CinemaxX: ver.di für auskömmliche Löhne

Etwa 90 überwiegend junge Kino-Beschäftigte aus ganz Deutschland waren dem ver.di-Aufruf gefolgt, um am 8. Februar 2019 zur Berlinale für existenzsichernde Löhne zu demonstrieren
Foto: Christian von Polentz

Die erste Tarifverhandlung für die rund 1200 Beschäftigten des Kinokonzerns CinemaxX ist am 14. Dezember ergebnislos verlaufen. Die Vereinte Dienstleistungsgewerkschaft (ver.di) fordert einen Einstiegslohn von 12,50 Euro, der in zwei Erhöhungsschritten bis Juli 2022 erreicht werden soll. Unter Berücksichtigung der gesetzlichen Mindestlohnsteigerungen entsprach dagegen das von der Arbeitgeberseite vorgelegte Angebot faktisch einer Nullrunde, kritisiert die Gewerkschaft.
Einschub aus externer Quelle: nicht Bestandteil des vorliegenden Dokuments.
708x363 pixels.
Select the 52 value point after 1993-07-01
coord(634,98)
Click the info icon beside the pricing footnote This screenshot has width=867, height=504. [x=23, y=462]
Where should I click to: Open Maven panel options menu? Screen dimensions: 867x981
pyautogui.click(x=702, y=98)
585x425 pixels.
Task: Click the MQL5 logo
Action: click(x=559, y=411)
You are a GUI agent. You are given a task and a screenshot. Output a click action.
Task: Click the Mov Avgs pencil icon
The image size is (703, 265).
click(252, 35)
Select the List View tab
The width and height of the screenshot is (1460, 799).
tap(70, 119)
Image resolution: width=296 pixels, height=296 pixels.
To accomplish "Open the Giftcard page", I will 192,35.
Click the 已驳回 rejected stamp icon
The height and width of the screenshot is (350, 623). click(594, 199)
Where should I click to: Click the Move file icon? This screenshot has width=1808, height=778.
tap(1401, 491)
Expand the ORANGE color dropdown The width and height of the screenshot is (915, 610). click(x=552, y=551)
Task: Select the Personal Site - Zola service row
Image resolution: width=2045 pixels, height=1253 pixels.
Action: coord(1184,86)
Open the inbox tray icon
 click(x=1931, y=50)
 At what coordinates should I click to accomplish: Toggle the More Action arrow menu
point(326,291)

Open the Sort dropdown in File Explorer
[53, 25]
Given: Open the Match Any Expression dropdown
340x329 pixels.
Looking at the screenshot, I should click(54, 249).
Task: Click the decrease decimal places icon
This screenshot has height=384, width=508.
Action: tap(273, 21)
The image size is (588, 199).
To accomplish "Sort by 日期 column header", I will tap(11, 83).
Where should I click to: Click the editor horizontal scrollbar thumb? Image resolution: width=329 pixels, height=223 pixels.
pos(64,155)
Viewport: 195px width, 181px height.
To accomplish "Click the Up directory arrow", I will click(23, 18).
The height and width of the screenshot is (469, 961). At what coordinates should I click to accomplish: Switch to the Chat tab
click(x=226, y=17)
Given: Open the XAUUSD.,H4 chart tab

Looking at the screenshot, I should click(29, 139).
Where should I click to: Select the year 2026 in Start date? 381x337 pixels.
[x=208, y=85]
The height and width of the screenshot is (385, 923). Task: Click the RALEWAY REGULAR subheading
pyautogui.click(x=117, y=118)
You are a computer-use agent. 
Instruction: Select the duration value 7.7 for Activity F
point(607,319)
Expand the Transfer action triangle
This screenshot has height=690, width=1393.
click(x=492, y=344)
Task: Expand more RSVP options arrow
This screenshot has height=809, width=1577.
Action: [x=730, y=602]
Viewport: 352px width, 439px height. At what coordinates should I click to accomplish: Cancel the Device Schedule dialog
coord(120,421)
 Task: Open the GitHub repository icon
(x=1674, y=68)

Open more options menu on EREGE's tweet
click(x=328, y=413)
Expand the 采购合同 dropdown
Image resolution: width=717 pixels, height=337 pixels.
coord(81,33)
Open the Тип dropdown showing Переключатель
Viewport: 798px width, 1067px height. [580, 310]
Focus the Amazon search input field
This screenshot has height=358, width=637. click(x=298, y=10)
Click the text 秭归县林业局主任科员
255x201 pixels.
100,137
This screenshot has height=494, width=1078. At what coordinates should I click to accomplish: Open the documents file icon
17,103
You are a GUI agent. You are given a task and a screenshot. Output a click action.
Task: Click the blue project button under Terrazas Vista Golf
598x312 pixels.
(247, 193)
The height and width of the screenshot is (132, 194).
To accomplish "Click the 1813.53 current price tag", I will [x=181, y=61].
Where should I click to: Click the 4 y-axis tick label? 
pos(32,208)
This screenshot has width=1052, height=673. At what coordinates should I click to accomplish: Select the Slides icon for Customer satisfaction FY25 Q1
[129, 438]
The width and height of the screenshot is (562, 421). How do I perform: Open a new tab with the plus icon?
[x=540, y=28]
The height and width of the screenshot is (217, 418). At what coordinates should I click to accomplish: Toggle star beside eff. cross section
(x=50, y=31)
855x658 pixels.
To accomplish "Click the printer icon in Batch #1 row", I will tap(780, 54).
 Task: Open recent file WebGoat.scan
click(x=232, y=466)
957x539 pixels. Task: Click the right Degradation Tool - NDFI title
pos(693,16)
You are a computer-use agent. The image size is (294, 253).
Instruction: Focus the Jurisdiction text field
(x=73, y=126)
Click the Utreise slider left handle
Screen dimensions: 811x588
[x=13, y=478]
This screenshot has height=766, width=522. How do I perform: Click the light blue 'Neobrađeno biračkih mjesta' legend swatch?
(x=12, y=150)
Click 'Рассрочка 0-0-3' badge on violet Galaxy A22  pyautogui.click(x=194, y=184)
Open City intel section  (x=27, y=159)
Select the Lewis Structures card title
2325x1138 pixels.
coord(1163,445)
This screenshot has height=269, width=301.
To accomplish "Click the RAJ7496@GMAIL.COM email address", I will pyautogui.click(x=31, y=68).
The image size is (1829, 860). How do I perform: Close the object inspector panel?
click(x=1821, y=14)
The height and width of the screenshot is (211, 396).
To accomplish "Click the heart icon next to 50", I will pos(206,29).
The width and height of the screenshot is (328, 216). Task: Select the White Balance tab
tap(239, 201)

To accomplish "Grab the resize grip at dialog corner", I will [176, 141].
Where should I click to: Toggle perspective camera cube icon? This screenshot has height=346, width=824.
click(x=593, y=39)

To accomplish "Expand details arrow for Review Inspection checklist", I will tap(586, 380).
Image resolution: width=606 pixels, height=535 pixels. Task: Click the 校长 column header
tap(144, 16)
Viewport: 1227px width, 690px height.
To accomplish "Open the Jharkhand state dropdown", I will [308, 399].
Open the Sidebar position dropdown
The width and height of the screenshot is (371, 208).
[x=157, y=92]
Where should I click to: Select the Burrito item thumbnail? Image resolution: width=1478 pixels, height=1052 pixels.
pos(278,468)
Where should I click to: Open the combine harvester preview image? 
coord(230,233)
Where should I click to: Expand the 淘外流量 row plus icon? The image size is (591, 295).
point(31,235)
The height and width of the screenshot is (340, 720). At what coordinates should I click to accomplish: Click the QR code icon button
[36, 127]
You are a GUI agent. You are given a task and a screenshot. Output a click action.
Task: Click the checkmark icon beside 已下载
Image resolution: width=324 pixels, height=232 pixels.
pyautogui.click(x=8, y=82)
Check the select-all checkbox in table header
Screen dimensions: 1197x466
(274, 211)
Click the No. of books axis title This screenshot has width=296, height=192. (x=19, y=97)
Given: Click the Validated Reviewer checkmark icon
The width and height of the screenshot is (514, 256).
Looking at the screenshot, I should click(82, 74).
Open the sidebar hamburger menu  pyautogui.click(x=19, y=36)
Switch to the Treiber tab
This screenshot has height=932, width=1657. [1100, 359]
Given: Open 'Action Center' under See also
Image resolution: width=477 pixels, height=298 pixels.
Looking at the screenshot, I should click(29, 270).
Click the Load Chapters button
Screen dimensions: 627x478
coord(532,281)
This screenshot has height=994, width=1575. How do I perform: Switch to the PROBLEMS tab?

„Die Beschäftigten haben in diesem Jahr mit Verständnis auf die schwere Situation der Kinobranche in der Pandemie reagiert und auf Lohnerhöhungen verzichtet. Sie zum Dank für dieses Entgegenkommen nun ein weiteres Jahr leer ausgehen zu lassen, kommt für uns nicht infrage“, stellte ver.di-Verhandlungsführerin Martha Richards klar.

Der mit der Rekordinflation einhergehende starke Anstieg der Verbraucherpreise führe besonders in einem Niedriglohnsektor wie der Kinobranche zu deutlichen Reallohnverlusten. Zudem sei die Arbeitsbelastung durch Pandemie-Vorgaben wie 3G- oder 2G-Kontrollen noch einmal deutlich gestiegen. „Es muss auch im Interesse von CinemaxX liegen, durch gute Arbeitsbedingungen und angemessene Löhne engagierte Mitarbeitende zu halten und zu gewinnen.“ Das werde mit Löhnen auf dem derzeit niedrigen Niveau aber nicht funktionieren, so Richards. Die ver.di-Tarifkommission fordere Löhne, die es den Beschäftigten erlauben, ein Leben abseits des Existenzminimums zu führen. Eine kürzliche gewerkschaftliche Befragung habe die Forderung bekräftigt, einen Einstiegslohn oberhalb des derzeit geltenden gesetzlichen Mindestlohns festzulegen. Auch die Verbesserung des Gesamtlohngefüges sei dringlich.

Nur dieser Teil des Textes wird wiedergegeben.